B) Motion to Transfer

Defendants concede both personal jurisdiction and proper venue, but move this Court to transfer the case to the Southern District of Ohio, pursuant to 28 U.S.C. § 1404(a). There are two prerequisites to the application of Section 1404(a), both of which are satisfied in this case. First, the Section applies only where venue is proper in the transferor forum, and venue is proper in this district because Plaintiff administers its funds here. See 29 U.S.C. § 1132(e)(2); see also Sprinzen v. Supreme Court of New Jersey, 478 F.Supp. 722 (S.D.N.Y.1979)(an employee benefit plan is administered where the plan's offices are located, where its affairs are conducted, where its trustees meet, and where its records are kept).

Second, the proposed transferee forum must be one `where the suit might have been brought. ERISA's venue provision, 29 U.S.C. § 1132(e)(2) provides for venue where the Defendants reside — in this case within the proposed transferee forum. Accordingly, this prerequisite is met and the Court will proceed with an analysis under 1404(a), and address each of the § 1404(a) factors: (1) Plaintiff's choice of venue; (2) witness convenience and access; (3) the convenience of the parties; and (4) the interest of justice. Baylor, 702 F.Supp. at 1256-62.

(1) Plaintiffs Choice of Venue

While Plaintiffs choice of venue is entitled to substantial weight in determining whether transfer is appropriate, the amount of weight varies depending on the significance of the contacts between the venue chosen by Plaintiff and the underlying cause of action. See id. at 1256. Naturally, the stronger the contacts between the Plaintiffs chosen venue and the cause of action, the greater weight given to Plaintiffs choice of venue. Id. However, in ERISA cases where Plaintiff brings suit in the district where the plan at issue is administered, Plaintiff's choice of forum is afforded greater weight than would typically be the case.2 Id.; see also Int'l Bhd. of Painters & Allied Trades Union v. Best Painting & Sandblasting Co., Inc., 621 F.Supp. 906, 907 (D.D.C.1985).

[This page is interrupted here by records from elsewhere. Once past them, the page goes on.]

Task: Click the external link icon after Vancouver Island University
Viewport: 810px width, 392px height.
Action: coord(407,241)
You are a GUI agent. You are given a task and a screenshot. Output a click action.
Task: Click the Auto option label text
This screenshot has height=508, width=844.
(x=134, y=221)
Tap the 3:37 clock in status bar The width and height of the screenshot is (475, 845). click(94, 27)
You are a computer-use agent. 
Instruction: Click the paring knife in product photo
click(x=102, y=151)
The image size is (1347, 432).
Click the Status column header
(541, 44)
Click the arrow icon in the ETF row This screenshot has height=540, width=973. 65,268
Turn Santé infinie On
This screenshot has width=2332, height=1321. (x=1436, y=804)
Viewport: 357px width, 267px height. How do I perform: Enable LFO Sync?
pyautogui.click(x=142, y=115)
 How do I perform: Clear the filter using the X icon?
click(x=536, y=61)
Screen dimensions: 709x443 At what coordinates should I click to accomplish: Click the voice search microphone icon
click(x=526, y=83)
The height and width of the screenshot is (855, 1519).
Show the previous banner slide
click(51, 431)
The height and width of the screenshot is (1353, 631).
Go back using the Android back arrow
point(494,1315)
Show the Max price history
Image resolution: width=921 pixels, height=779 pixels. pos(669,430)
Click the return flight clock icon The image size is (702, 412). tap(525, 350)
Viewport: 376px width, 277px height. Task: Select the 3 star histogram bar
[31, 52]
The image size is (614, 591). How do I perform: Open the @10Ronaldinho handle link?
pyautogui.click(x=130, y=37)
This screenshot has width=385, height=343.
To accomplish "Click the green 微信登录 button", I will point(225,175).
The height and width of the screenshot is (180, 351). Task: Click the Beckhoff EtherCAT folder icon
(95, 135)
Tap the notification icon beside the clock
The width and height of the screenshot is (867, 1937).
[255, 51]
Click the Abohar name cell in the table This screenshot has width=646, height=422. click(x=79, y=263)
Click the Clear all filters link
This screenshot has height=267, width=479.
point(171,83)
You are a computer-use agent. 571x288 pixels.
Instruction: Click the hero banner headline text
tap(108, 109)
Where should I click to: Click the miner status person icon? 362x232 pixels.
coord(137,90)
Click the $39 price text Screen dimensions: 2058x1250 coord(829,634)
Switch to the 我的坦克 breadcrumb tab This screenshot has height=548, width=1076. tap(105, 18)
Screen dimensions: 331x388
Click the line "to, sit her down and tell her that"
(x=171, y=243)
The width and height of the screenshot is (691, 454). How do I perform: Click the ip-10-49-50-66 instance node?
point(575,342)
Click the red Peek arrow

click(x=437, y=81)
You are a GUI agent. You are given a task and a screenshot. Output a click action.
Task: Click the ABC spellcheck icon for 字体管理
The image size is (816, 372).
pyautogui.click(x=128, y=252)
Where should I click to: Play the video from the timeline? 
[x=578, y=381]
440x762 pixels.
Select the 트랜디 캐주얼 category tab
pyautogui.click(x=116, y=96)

Plaintiff's choice of forum is the district in which the Plan is administered, but the actions giving rise to the complaint occurred in Ohio. Thus, the nexus between this district and the cause of action is limited to the administrative functions carried on by Plaintiff in determining Defendants' liability with respect to the Plan. On the other hand, the transferee forum is more closely connected with the cause of action. Thus, the weight of Plaintiff's choice of forum is...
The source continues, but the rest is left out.